European Commission Accuses Google Of Anti-Competitive Behavior
May 2, 2016 (Mimesis Law) – The European Commission (EC) antitrust team and Google are continually at loggerheads. The latest: a formal antitrust complaint over Android and another separate complaint on prioritization of shopping search results. This investigation is the second major case between the two frenemies.
What’s going on? The EC is claiming that Google has abused its dominant position by imposing restrictions on Android device manufacturers and mobile operators and by promoting its services and apps. To be in a dominant position in Europe is not in itself illegal, but the company has a special responsibility to ensure that its conduct does not distort competition (Article 102 TFEU).
What kind of business practices the EC is objecting to? As explained in the complaint, Google breaches EU antitrust rules by:
“Requiring manufacturers to pre-install Google Search and Google’s Chrome browser and requiring them to set Google Search as default search service on their devices, as a condition to license certain Google proprietary apps.”
In other words, Google is forcing companies to install its Play Store and products (such as Google Maps, YouTube, Chrome, etc.). Indeed, in its contracts with phone manufacturers, Google has made the licensing of the Play Store on Android smartphones conditional on Google Search being pre-installed. The same goes with the pre-installation of its Chrome mobile browser. As a result, rival search engines are not able to become the default search service on most Android devices sold in Europe. By doing so, the Commission claims competition has been negatively affected.
Android is a free and open-source system; in theory, anyone can develop their own version of Android, especially if they’ve looked into the various android multi tools that can help developers and users when wanting to use extra features on their Android device. In practice, however, Android manufacturers are “not allowed” to create a modified mobile operating system (Android fork). Indeed, phone manufacturers are invited required to sign a non-exclusive Anti-Fragmentation Agreement that “commits [the manufacturer] to not sell devices running on Android forks” says the EC. Google’s conduct therefore prevents manufacturers from selling devices based on a competing Android fork which had the potential of becoming a better alternative to Android; and, more importantly, Google gives “financial incentives to manufacturers and mobile network operators on condition that they exclusively pre-install Google Search on their devices”.
Google has therefore reduced the incentives of phone manufacturers to pre-install competing search services on the devices they market. The EC takes issue not with financial incentives in general but with the:
“conditions associated with Google’s financial incentives, in particular with the condition that the financial incentive is not paid if any other search provider than Google Search is pre-installed on smart mobile devices” (see factsheet of the EC).
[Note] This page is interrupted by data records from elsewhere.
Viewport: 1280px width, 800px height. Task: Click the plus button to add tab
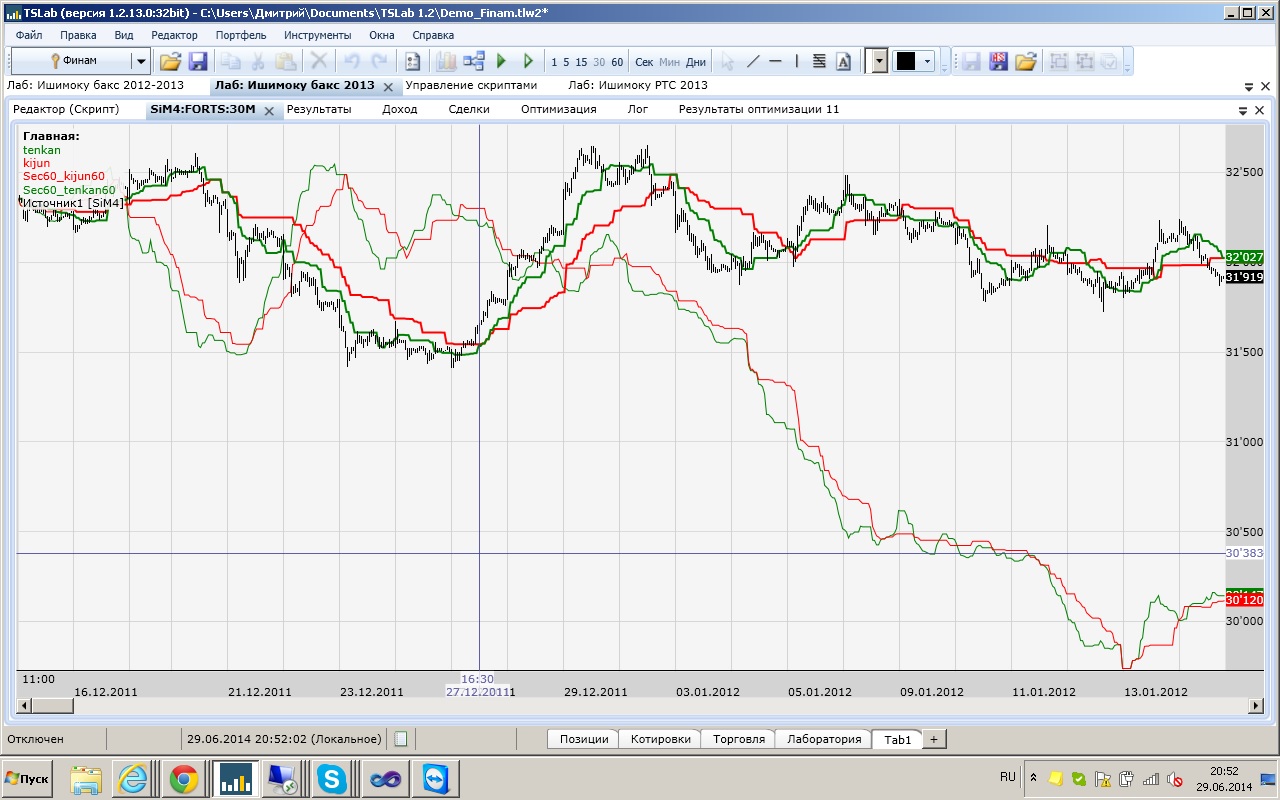tap(933, 739)
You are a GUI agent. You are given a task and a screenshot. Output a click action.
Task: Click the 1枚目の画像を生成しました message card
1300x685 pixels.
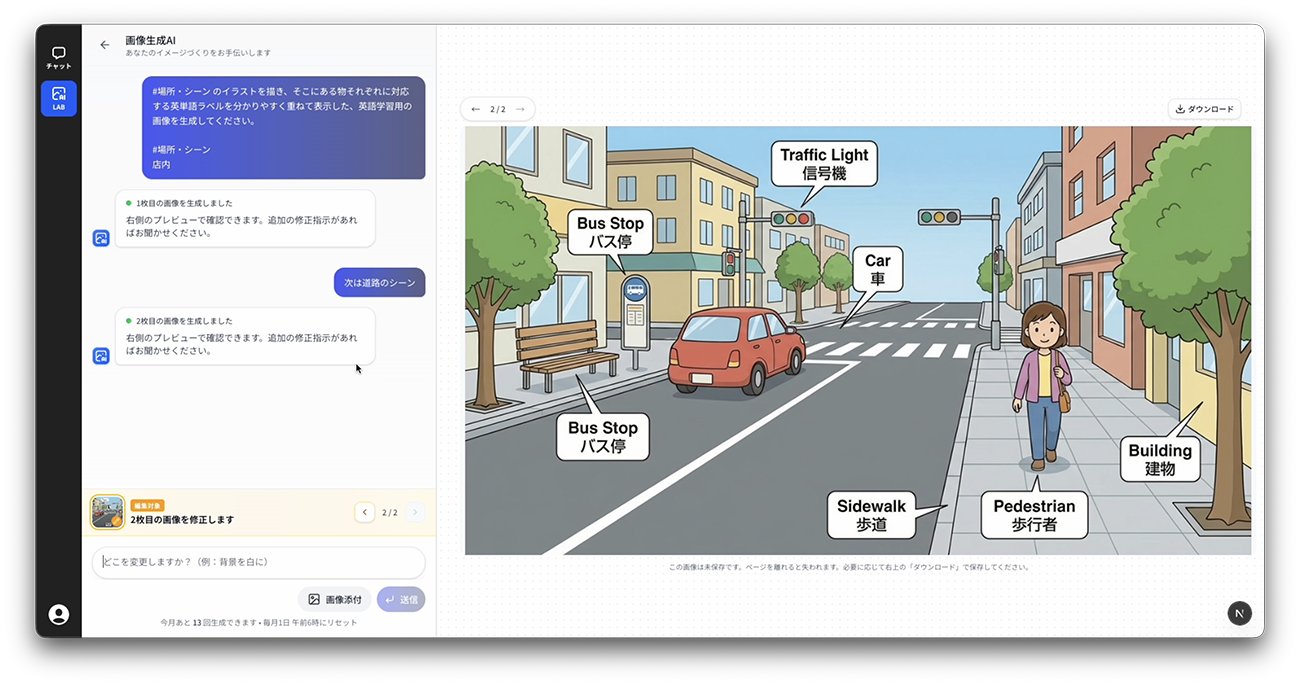(x=245, y=218)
What’s next? Google has three months to respond to the EC’s Statement of Objections. Kent Walker, Google SVP & General Counsel, already commented on this new investigation stressing that “the partner agreements are entirely voluntary” and that it is “simple and easy for users to personalize their devices and download apps on their own — including apps that directly compete with ours”. It will be worth keeping a keen eye on how this investigation unfolds and the precedent it will set for other businesses.